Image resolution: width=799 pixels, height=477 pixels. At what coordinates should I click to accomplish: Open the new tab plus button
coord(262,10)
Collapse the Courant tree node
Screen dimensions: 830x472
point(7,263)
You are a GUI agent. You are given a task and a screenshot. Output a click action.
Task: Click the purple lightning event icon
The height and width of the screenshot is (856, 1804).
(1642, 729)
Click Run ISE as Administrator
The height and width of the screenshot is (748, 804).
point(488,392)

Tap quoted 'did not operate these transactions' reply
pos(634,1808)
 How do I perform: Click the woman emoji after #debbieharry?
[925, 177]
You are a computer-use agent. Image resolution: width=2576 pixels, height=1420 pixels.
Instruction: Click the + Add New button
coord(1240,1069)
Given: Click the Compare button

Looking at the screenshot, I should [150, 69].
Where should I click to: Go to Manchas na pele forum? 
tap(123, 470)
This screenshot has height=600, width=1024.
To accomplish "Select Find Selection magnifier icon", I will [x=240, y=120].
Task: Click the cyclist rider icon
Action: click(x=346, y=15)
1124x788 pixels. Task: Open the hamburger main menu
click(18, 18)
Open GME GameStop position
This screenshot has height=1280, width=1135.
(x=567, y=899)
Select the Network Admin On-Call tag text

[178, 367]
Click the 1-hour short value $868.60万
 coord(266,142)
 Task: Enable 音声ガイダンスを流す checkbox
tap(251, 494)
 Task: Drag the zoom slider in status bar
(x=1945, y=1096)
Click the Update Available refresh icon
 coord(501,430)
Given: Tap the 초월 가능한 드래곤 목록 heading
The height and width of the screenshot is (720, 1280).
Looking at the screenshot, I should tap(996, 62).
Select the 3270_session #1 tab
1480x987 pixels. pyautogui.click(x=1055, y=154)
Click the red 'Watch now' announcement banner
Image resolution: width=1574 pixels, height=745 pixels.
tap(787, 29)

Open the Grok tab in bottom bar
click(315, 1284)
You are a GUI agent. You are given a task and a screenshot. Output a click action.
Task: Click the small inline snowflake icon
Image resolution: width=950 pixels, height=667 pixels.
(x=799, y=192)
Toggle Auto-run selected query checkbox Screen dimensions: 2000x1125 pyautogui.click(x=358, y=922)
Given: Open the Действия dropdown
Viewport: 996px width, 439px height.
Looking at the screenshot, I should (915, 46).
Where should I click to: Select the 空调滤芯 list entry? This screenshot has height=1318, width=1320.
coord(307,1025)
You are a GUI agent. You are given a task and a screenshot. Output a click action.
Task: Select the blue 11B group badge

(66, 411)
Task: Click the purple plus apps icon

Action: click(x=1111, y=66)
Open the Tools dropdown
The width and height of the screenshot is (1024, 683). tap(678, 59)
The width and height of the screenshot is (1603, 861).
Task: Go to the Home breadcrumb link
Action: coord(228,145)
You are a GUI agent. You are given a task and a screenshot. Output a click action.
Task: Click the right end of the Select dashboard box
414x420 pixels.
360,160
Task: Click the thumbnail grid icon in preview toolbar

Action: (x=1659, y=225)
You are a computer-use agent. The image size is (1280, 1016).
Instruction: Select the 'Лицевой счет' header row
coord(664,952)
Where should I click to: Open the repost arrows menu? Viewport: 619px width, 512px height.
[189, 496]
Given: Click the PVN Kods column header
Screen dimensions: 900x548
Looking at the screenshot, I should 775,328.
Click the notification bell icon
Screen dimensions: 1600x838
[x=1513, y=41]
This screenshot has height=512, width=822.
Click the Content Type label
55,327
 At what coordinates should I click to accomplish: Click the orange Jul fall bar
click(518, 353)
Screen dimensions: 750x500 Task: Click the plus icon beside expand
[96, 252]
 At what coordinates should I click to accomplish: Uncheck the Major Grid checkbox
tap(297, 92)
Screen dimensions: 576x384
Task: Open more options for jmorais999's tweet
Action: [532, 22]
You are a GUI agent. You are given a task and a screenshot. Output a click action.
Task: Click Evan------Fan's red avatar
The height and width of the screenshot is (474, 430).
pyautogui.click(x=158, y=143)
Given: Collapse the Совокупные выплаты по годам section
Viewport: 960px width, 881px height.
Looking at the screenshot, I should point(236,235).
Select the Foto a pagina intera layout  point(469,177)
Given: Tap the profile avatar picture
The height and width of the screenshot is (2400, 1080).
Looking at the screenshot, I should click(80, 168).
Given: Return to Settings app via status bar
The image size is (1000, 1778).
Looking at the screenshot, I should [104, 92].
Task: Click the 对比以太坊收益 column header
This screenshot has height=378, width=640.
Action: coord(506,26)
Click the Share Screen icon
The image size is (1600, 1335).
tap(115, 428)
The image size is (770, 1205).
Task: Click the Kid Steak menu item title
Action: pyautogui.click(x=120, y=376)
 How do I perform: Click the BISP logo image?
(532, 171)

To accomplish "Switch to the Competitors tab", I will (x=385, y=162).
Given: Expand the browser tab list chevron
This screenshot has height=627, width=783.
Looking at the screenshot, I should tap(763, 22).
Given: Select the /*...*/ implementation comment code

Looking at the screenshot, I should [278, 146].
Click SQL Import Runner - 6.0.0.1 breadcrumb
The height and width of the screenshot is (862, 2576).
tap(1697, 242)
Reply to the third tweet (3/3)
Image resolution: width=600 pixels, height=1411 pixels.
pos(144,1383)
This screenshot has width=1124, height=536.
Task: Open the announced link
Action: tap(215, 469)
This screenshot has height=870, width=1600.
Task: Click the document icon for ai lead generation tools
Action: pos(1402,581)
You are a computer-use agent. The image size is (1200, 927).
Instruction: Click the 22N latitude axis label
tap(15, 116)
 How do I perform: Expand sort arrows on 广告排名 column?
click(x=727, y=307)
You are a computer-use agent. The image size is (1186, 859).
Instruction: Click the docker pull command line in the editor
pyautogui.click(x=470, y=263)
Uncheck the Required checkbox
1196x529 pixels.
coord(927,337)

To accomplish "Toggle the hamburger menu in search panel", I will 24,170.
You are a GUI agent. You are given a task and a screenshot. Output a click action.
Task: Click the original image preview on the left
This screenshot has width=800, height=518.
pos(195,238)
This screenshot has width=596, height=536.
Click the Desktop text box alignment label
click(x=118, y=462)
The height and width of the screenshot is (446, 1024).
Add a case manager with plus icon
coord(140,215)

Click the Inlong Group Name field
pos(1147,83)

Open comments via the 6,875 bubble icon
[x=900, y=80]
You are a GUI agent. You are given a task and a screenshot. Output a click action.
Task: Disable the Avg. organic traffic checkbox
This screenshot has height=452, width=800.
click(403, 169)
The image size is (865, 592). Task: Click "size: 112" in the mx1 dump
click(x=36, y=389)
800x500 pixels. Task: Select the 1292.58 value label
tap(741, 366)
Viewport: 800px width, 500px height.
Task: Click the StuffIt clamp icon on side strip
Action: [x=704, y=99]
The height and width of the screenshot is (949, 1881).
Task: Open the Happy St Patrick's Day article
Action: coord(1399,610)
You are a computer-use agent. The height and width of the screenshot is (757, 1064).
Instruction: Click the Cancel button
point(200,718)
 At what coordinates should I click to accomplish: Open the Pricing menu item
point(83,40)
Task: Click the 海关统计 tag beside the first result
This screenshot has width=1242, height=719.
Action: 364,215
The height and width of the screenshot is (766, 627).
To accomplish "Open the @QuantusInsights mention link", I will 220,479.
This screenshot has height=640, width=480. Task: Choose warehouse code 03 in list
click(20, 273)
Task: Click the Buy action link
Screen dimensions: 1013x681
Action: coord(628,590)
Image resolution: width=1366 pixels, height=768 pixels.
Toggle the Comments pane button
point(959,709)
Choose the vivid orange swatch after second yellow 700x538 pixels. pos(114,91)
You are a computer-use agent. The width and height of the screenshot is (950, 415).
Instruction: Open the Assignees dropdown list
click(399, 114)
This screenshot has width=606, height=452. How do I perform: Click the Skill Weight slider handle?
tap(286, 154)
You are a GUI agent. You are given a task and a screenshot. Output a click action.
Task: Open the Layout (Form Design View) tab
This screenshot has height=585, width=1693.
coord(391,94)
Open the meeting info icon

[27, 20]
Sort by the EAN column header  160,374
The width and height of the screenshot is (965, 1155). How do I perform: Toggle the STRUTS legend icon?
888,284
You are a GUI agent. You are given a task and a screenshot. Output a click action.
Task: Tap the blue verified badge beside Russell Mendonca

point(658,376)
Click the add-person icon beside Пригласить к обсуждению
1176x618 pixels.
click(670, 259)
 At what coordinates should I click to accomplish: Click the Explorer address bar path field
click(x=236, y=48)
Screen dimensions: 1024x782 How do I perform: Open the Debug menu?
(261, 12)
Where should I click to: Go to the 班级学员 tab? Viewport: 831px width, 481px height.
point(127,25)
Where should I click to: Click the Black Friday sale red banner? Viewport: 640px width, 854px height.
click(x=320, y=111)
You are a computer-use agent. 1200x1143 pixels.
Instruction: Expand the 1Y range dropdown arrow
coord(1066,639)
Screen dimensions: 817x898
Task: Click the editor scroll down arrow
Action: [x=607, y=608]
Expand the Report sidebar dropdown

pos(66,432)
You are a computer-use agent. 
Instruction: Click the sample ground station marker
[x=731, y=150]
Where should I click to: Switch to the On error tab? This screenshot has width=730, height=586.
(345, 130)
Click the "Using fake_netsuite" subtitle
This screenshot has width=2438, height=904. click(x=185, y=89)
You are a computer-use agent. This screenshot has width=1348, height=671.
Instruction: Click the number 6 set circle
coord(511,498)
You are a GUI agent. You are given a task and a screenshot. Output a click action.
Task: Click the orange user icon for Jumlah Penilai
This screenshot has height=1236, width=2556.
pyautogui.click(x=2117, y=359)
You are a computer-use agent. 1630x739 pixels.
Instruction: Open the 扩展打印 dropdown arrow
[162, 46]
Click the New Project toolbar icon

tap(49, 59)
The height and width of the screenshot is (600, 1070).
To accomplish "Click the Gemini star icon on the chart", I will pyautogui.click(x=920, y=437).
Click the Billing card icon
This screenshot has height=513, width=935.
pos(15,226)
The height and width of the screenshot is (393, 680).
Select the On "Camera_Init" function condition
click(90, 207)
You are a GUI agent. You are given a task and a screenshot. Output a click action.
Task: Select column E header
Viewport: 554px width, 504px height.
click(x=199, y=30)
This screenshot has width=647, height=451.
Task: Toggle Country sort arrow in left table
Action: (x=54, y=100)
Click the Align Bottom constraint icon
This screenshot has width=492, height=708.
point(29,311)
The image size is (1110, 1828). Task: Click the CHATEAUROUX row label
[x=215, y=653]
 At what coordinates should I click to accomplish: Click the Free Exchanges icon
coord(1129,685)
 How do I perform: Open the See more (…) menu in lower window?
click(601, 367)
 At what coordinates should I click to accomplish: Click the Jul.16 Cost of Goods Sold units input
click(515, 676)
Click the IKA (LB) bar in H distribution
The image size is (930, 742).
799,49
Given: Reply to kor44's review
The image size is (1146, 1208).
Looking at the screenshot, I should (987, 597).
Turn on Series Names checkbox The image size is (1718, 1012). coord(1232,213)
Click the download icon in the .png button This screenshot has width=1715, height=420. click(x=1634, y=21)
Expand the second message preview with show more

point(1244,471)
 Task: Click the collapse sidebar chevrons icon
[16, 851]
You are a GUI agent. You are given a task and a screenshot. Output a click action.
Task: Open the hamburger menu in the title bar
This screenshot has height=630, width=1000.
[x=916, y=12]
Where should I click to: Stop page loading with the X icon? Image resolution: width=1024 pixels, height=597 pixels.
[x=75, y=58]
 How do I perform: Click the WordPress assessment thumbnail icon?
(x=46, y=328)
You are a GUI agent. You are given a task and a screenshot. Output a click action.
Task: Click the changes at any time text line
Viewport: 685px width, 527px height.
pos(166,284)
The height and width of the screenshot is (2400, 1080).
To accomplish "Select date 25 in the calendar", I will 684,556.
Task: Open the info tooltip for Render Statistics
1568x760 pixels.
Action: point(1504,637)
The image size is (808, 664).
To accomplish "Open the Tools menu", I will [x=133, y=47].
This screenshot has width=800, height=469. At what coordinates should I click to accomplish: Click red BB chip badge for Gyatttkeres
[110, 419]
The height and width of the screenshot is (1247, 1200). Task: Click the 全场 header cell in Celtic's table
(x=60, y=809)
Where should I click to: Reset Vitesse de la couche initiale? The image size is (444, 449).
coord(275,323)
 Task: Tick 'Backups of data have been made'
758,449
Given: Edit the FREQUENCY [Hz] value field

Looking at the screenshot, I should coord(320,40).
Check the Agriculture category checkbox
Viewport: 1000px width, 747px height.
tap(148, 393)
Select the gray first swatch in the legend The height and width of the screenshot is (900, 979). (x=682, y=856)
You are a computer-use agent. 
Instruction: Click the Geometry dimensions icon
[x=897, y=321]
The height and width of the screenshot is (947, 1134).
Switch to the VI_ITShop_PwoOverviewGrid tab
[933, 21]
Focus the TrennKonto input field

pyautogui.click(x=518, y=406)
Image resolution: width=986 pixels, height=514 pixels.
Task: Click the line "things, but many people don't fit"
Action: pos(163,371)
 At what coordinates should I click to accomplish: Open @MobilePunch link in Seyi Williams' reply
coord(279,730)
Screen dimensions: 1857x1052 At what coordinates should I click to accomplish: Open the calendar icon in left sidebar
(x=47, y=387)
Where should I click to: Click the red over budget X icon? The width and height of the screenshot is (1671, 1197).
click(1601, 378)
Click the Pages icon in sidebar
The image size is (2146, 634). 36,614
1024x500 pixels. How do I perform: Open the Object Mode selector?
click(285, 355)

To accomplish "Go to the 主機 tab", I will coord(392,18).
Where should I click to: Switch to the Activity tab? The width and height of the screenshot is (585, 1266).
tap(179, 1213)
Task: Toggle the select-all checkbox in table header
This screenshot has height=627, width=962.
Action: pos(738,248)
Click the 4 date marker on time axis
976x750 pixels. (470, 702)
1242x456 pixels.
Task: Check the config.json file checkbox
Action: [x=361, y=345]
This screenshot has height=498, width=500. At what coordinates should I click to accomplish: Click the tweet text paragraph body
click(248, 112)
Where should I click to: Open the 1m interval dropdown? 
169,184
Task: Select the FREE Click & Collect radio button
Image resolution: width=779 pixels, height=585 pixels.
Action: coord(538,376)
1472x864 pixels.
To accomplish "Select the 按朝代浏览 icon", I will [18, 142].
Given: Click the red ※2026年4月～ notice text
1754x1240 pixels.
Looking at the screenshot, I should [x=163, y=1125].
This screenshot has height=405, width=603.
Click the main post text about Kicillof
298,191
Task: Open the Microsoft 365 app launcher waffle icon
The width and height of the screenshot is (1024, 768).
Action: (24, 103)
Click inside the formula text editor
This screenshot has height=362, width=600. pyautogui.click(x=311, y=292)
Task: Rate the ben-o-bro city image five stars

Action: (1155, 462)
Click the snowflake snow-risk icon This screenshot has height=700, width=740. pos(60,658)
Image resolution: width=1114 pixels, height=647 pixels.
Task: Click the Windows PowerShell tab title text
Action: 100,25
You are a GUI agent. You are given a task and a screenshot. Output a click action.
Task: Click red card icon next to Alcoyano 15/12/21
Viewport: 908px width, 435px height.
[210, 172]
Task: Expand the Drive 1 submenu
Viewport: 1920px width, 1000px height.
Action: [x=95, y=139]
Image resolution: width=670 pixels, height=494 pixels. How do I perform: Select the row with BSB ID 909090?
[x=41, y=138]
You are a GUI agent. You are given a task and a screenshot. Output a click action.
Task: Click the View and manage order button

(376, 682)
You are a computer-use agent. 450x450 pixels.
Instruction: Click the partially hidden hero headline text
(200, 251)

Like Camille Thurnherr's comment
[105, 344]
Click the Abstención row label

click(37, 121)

--- EXERCISE OBJECTIVE ---
Within the data above, the span starting at the line containing "This screenshot has height=640, width=480." and ending at the line containing "You are a computer-use agent. This" is to be retyped exactly, with no other lines.

--- EXERCISE SOLUTION ---
This screenshot has height=640, width=480. Task: Choose warehouse code 03 in list
click(20, 273)
Task: Click the Buy action link
Screen dimensions: 1013x681
Action: coord(628,590)
Image resolution: width=1366 pixels, height=768 pixels.
Toggle the Comments pane button
point(959,709)
Choose the vivid orange swatch after second yellow 700x538 pixels. pos(114,91)
You are a computer-use agent. The width and height of the screenshot is (950, 415).
Instruction: Open the Assignees dropdown list
click(399, 114)
This screenshot has width=606, height=452. How do I perform: Click the Skill Weight slider handle?
tap(286, 154)
You are a GUI agent. You are given a task and a screenshot. Output a click action.
Task: Open the Layout (Form Design View) tab
This screenshot has height=585, width=1693.
coord(391,94)
Open the meeting info icon

[27, 20]
Sort by the EAN column header  160,374
The width and height of the screenshot is (965, 1155). How do I perform: Toggle the STRUTS legend icon?
888,284
You are a GUI agent. You are given a task and a screenshot. Output a click action.
Task: Tap the blue verified badge beside Russell Mendonca

point(658,376)
Click the add-person icon beside Пригласить к обсуждению
1176x618 pixels.
click(670, 259)
 At what coordinates should I click to accomplish: Click the Explorer address bar path field
click(x=236, y=48)
Screen dimensions: 1024x782 How do I perform: Open the Debug menu?
(261, 12)
Where should I click to: Go to the 班级学员 tab? Viewport: 831px width, 481px height.
point(127,25)
Where should I click to: Click the Black Friday sale red banner? Viewport: 640px width, 854px height.
click(x=320, y=111)
You are a computer-use agent. 1200x1143 pixels.
Instruction: Expand the 1Y range dropdown arrow
coord(1066,639)
Screen dimensions: 817x898
Task: Click the editor scroll down arrow
Action: [x=607, y=608]
Expand the Report sidebar dropdown

pos(66,432)
You are a computer-use agent. 
Instruction: Click the sample ground station marker
[x=731, y=150]
Where should I click to: Switch to the On error tab? This screenshot has width=730, height=586.
(345, 130)
Click the "Using fake_netsuite" subtitle
This screenshot has width=2438, height=904. click(x=185, y=89)
You are a computer-use agent. This screenshot has width=1348, height=671.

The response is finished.